§ **Estratto della pagina**
((

Cambi di rotta per 510 poltrone

Ma non soltanto per queste considerazioni sarebbe lecito attendersi un cambio di rotta. Fra le 510 nomine censite dal centro studi CoMar che il governo di Mario Draghi si appresta a fare nei prossimi mesi alcune scelte potrebbero rivelarsi addirittura decisive per il successo del Recovery plan.

La prima riguarda la Cassa depositi e prestiti, affidata tre anni fa dal governo gialloverde all’amministratore delegato Fabrizio Palermo, manager di provenienza interna, affiancato a partire dal 2019 da un presidente nominato dal successivo governo giallorosso. È Giovanni Gorno Tempini, che alla Cdp aveva già avuto per cinque anni la responsabilità oggi in capo a Palermo, e nell’aprile dello scorso anno ha fatto parte del team di esperti per il rilancio dell’economia italiana guidato dall’attuale ministro della Transizione digitale Vittorio Colao.

Negli ultimi tre anni la Cdp ha assunto una fisionomia assai diversa da quella di un tempo, quando era un semplice braccio operativo del Tesoro, che lì custodiva molte delle sue partecipazioni. Ora è qualcosa di simile a una holding pubblica con una funzione di intervento nell’economia anche insieme ai privati. Per questo è stata spesso recentemente paragonata al vecchio Iri; forse non del tutto correttamente, però di sicuro in sintonia con un certo statalismo di ritorno.

Ma è un fatto che la Cdp sia oggi impegnata su molti terreni che ricordano l’epoca delle partecipazioni statali, come le costruzioni. E le autostrade, che secondo i piani non ancora digeriti da Atlantia, dovrebbero rientrare nell’alveo pubblico proprio attraverso la Cassa.

))

§ **Dati forniti**
((

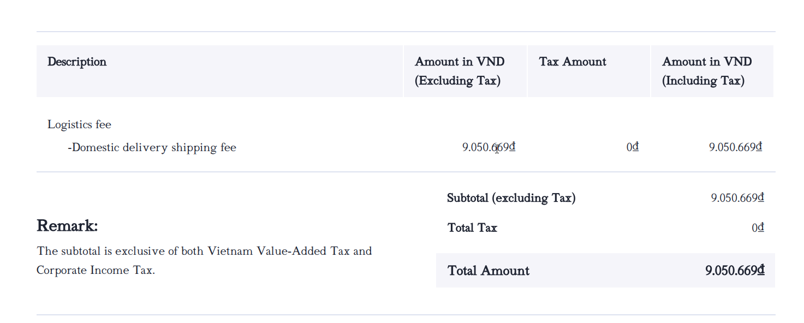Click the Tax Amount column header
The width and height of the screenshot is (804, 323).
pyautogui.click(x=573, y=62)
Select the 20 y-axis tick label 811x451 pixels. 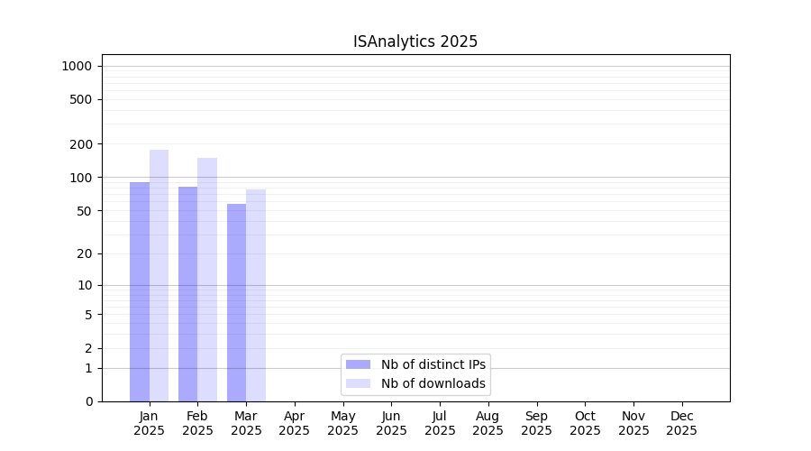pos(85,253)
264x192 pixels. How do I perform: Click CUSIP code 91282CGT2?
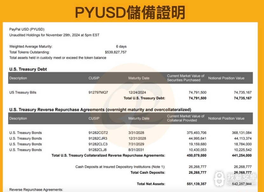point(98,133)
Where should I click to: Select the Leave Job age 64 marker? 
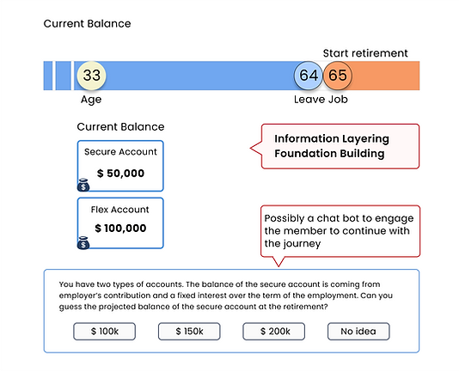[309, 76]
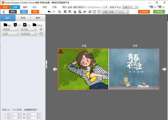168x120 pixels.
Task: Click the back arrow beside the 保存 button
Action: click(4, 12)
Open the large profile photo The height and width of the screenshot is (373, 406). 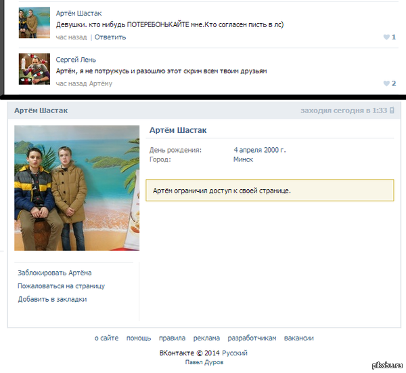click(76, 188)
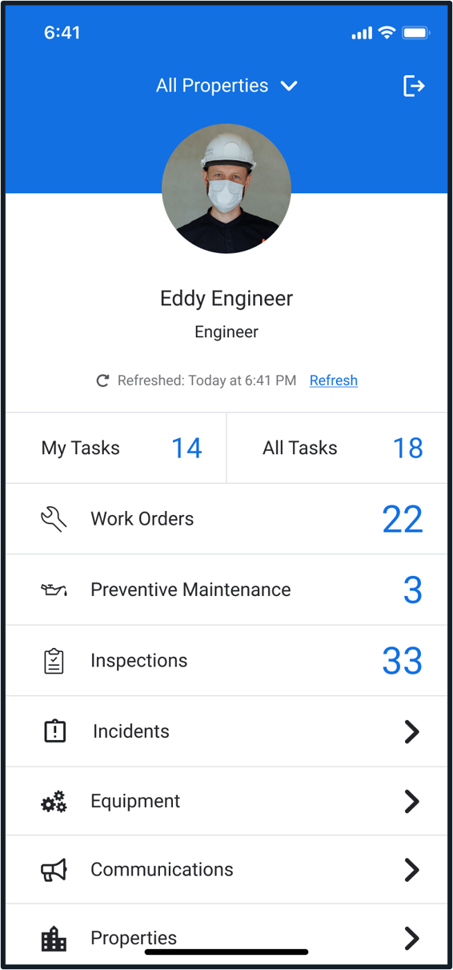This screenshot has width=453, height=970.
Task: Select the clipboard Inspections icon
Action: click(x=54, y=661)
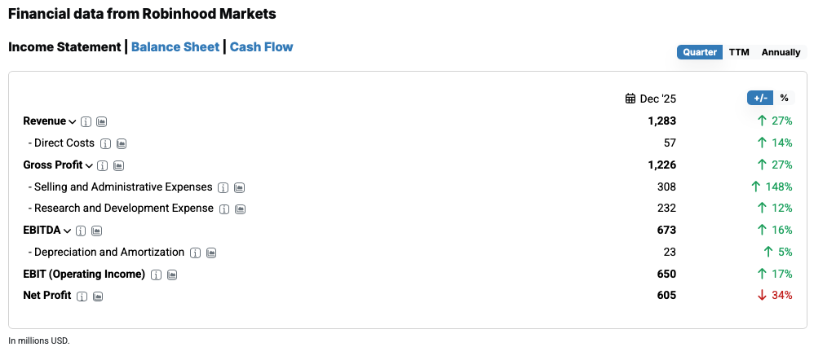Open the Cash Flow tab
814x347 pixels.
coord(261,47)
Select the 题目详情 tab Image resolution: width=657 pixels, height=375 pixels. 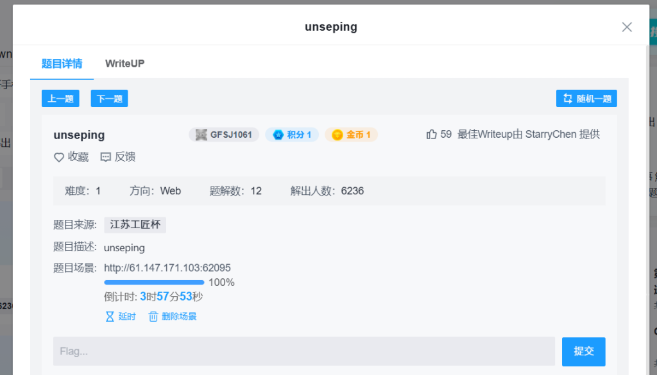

))

§ **Consegne dell'esercizio**
a - Rispondi alle seguenti domande sull'estratto sulle nomine, una per riga.
(i) Quante nomine ha censito il centro studi CoMar?
(ii) Chi è stato nominato amministratore delegato della Cassa depositi e prestiti dal governo gialloverde?
(iii) A quale vecchio ente è stata spesso paragonata di recente la Cdp?
b - Prosegui l'estratto sulle nomine a partire dal punto in cui si interrompe.

§ **Risposte fornite**
a -
(i) 510.
(ii) Fabrizio Palermo.
(iii) Al vecchio Iri.

b -
Anche se in questo frangente la partita più importante è quella sulla rete unica. Qui la Cdp ha un ruolo fondamentale nel progetto di integrazione fra Tim, di cui è azionista al 9,8 per cento, e Open fiber, società fra la stessa Cassa e l’Enel: che ha fra l’altro come amministratore delegato una donna, Elisabetta Ripa.

Il progetto è uno snodo cruciale per facilitare il salto tecnologico del Paese, e non è privo di difficoltà per le condizioni poste dai vari attori. Senza dimenticare che alla Cdp è stato anche affidato il compito di accorrere in sostegno delle imprese private stremate dalla pandemia.

Sullo sfondo c’è anche la Saipem, presieduta dall’ex amministratore delle Poste Francesco Caio, consigliere del precedente governo giallorosso per l’Ilva. La Cdp ne controlla direttamente il 12,5%, mentre un altro 30 è nelle mani dell’Eni, a sua volta formalmente controllato dalla Cassa. La faccenda non è semplice. La Saipem ha sofferto, prima e durante la pandemia, e ora deve trovare una missione nuova nella “transizione energetica”. Qualcuno spera pure nel tunnel sotto lo Stretto di Messina.


Le Ferrovie

La seconda scelta decisiva è quella che riguarderà il futuro ponte di comando delle Ferrovie, oggi presidiato dall’amministratore delegato Gianfranco Battisti. Fs è la più grande stazione appaltante italiana. Non bastasse, controlla anche l’Anas, attualmente amministrata da Massimo Simonini, che è la seconda stazione appaltante. Per inciso, molti dei cantieri fermi per 2 miliardi denunciati dal presidente dell’Ance Gabriele Buia riguardano proprio le strade statali. La ripresa delle opere pubbliche, uno dei punti cardine del Recovery plan, non può che dipendere da uno scossone al sistema Fs-Anas e alle regole bizantine cui è sottoposto. Basta dare un’occhiata all’elenco delle 59 opere commissariate in extremis dal governo Conte bis: sono quasi tutte strade e ferrovie.

I nomi? Ne sono stati fatti di tutti i colori, soprattutto fra i veri o presunti amici di Draghi. Rimbalza in ogni fantasiosa ricostruzione quello di Dario Scannapieco, che tre anni fa l’ex ministro dell’Economia Giovanni Tria avrebbe preferito a Palermo per la Cdp. Ma la verità è che nessun dossier è ancora all’esame di chi può decidere.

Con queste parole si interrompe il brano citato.